● EXERCISE INSTRUCTIONS: Below are lines of data; restate word for word those running from the line containing "Specifications (400, 1343)" to the line containing "Management (23, 2337)", inclusive, and no others.

── EXERCISE DATA ──

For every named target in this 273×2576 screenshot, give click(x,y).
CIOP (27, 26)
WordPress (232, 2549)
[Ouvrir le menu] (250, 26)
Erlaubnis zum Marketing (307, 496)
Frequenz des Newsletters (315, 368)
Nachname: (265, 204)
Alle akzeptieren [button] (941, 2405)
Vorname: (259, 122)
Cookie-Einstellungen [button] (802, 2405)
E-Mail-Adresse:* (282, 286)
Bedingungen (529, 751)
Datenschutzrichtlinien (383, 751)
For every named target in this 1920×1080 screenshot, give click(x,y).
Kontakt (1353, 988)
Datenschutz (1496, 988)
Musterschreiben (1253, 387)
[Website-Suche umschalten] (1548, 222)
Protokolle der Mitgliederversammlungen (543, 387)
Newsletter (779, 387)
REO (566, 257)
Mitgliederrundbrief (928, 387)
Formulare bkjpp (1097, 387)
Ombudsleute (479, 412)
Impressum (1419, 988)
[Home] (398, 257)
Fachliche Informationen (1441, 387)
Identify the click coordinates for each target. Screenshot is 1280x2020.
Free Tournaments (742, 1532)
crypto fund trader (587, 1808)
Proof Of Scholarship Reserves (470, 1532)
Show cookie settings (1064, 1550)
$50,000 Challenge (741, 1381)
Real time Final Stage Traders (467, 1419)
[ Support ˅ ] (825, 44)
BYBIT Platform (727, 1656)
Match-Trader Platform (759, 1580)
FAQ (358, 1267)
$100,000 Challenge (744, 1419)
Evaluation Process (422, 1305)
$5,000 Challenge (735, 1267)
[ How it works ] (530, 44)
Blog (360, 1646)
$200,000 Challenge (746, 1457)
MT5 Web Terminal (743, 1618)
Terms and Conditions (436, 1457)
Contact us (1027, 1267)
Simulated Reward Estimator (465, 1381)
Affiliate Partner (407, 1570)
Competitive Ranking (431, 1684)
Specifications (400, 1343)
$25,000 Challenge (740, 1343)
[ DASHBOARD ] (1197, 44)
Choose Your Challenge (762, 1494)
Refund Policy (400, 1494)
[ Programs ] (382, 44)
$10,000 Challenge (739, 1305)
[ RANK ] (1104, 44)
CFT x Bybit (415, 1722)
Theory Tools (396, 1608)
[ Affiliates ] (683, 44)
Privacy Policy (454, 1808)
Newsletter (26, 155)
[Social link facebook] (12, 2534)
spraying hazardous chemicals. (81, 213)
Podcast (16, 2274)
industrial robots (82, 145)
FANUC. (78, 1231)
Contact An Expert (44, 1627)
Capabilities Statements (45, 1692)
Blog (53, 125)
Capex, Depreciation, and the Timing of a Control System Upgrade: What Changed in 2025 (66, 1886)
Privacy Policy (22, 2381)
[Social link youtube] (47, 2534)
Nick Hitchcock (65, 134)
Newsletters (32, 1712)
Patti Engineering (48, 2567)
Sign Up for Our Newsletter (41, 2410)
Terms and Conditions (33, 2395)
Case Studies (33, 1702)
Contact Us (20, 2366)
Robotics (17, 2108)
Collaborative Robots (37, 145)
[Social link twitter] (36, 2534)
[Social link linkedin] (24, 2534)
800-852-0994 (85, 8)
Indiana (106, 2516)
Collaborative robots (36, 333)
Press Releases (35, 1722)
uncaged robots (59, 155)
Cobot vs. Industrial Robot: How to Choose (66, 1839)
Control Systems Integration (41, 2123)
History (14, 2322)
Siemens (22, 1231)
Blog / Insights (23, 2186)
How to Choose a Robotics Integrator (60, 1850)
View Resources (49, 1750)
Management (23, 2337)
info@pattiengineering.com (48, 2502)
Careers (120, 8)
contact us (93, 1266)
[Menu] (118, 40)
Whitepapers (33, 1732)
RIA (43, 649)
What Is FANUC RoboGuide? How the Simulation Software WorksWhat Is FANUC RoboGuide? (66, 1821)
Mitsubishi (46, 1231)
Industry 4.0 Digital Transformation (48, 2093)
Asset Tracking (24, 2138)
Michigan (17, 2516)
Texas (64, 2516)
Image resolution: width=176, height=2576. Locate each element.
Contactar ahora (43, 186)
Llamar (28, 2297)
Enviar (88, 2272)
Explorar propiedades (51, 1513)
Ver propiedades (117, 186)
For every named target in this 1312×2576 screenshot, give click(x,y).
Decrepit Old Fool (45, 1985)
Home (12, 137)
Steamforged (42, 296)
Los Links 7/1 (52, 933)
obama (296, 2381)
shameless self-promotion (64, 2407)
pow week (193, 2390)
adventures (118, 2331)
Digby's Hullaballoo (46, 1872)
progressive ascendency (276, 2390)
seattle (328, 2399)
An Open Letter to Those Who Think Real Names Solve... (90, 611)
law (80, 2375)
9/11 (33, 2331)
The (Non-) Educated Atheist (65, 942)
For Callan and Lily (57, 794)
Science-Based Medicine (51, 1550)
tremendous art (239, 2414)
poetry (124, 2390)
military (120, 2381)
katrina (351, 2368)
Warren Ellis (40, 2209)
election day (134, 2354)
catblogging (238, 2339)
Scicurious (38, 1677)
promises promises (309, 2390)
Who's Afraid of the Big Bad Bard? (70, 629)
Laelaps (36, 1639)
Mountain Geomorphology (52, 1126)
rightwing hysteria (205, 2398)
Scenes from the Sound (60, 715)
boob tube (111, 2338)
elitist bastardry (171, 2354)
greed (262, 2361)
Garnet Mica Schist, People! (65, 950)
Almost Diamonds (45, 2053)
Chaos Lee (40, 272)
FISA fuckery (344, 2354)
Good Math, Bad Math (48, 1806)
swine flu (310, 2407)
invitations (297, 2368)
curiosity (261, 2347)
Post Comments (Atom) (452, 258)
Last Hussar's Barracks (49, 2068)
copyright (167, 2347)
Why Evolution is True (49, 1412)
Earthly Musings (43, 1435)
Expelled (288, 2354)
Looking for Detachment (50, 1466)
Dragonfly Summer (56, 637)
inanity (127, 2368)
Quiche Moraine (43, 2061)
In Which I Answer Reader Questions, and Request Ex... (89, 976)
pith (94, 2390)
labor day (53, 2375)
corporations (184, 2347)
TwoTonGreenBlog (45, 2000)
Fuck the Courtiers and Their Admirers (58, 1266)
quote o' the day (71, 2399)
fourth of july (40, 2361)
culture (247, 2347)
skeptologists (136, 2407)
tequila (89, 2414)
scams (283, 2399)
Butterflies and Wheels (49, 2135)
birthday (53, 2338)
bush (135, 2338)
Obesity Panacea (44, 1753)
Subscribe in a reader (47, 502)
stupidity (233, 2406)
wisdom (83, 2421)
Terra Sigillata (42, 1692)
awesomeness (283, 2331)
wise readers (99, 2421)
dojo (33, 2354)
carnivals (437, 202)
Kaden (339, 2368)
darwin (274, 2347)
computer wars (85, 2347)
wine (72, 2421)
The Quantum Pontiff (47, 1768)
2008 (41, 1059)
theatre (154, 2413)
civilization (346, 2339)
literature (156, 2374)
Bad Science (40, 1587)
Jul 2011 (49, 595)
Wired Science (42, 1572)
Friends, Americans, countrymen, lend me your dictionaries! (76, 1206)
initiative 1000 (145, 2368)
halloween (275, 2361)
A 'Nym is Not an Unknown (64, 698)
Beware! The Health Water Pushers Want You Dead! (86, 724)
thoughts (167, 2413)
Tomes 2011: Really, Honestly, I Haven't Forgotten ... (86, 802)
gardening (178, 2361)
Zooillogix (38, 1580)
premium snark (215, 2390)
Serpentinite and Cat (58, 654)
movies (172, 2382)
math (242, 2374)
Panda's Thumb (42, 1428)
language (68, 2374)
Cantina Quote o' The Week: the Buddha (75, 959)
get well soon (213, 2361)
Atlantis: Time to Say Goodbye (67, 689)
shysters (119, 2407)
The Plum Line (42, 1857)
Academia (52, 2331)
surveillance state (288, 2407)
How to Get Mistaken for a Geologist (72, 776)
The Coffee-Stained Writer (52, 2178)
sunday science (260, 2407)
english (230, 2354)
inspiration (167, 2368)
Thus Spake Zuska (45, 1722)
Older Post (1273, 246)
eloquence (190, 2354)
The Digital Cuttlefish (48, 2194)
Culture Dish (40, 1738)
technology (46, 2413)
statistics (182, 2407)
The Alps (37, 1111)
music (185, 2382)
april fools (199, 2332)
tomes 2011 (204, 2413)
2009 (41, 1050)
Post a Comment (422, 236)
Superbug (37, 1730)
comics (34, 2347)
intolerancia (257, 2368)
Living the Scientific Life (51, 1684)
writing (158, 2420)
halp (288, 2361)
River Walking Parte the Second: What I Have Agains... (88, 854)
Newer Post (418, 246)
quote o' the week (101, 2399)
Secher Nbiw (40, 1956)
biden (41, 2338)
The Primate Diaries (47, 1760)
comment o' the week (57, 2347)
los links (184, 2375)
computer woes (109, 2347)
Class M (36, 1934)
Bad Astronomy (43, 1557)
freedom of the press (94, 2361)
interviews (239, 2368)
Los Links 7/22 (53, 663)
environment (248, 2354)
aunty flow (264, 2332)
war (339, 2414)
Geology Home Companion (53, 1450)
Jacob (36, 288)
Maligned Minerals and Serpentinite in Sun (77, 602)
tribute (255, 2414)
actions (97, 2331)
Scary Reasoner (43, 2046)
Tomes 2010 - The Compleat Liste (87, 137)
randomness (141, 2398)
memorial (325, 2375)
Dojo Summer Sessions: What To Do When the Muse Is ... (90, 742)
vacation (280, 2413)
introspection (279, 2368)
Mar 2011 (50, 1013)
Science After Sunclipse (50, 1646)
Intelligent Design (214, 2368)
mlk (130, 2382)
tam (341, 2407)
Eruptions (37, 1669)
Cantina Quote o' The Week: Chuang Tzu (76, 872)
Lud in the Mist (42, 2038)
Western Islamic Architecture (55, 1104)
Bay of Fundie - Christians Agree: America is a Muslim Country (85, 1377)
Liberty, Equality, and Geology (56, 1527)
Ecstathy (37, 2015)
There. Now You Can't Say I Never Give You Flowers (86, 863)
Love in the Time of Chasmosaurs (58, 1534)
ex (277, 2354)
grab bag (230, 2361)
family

───

● RESPONSE AREA:
Specifications (400, 1343)
$25,000 Challenge (740, 1343)
[ DASHBOARD ] (1197, 44)
Choose Your Challenge (762, 1494)
Refund Policy (400, 1494)
[ Programs ] (382, 44)
$10,000 Challenge (739, 1305)
[ RANK ] (1104, 44)
CFT x Bybit (415, 1722)
Theory Tools (396, 1608)
[ Affiliates ] (683, 44)
Privacy Policy (454, 1808)
Newsletter (26, 155)
[Social link facebook] (12, 2534)
spraying hazardous chemicals. (81, 213)
Podcast (16, 2274)
industrial robots (82, 145)
FANUC. (78, 1231)
Contact An Expert (44, 1627)
Capabilities Statements (45, 1692)
Blog (53, 125)
Capex, Depreciation, and the Timing of a Control System Upgrade: What Changed in 2025 (66, 1886)
Privacy Policy (22, 2381)
[Social link youtube] (47, 2534)
Nick Hitchcock (65, 134)
Newsletters (32, 1712)
Patti Engineering (48, 2567)
Sign Up for Our Newsletter (41, 2410)
Terms and Conditions (33, 2395)
Case Studies (33, 1702)
Contact Us (20, 2366)
Robotics (17, 2108)
Collaborative Robots (37, 145)
[Social link twitter] (36, 2534)
[Social link linkedin] (24, 2534)
800-852-0994 (85, 8)
Indiana (106, 2516)
Collaborative robots (36, 333)
Press Releases (35, 1722)
uncaged robots (59, 155)
Cobot vs. Industrial Robot: How to Choose (66, 1839)
Control Systems Integration (41, 2123)
History (14, 2322)
Siemens (22, 1231)
Blog / Insights (23, 2186)
How to Choose a Robotics Integrator (60, 1850)
View Resources (49, 1750)
Management (23, 2337)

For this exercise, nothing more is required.